## Given records:
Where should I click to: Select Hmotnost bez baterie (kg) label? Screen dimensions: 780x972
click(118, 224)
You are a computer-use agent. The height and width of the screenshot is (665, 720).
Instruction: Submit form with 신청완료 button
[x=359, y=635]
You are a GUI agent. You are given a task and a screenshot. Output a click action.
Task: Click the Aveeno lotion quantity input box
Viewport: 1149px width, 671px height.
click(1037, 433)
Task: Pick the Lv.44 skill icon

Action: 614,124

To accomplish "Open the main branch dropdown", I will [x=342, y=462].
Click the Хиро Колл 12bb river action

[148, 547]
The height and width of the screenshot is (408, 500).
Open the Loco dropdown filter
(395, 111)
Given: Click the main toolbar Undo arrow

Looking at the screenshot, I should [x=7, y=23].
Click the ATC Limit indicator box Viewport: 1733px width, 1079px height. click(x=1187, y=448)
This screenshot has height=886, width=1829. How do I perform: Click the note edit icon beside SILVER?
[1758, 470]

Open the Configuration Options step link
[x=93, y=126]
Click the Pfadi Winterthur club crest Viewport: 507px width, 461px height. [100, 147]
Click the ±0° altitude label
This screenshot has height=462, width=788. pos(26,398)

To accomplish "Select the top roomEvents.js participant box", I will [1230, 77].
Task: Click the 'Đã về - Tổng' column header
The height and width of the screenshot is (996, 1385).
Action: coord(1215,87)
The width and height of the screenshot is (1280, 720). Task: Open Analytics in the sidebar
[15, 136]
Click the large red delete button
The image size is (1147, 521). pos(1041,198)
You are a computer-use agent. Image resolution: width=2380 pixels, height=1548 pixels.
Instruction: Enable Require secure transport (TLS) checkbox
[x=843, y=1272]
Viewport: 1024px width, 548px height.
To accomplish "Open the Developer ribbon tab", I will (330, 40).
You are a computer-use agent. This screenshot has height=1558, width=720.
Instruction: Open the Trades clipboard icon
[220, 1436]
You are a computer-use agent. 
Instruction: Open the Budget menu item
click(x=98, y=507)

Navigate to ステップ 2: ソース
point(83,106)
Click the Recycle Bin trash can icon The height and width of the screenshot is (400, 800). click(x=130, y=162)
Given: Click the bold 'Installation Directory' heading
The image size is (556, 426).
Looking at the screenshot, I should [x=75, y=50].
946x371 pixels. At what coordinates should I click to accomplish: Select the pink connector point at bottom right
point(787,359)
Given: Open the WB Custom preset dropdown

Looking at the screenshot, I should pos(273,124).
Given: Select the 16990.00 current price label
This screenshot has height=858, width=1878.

## Required task:
Copy the records above word for word, from the line that contains "Open the Configuration Options step link" through the line that contains "Action: coord(1215,87)", with both of those lines included.

## Response to this exercise:
Open the Configuration Options step link
[x=93, y=126]
Click the Pfadi Winterthur club crest Viewport: 507px width, 461px height. [100, 147]
Click the ±0° altitude label
This screenshot has height=462, width=788. pos(26,398)

To accomplish "Select the top roomEvents.js participant box", I will [1230, 77].
Task: Click the 'Đã về - Tổng' column header
The height and width of the screenshot is (996, 1385).
Action: coord(1215,87)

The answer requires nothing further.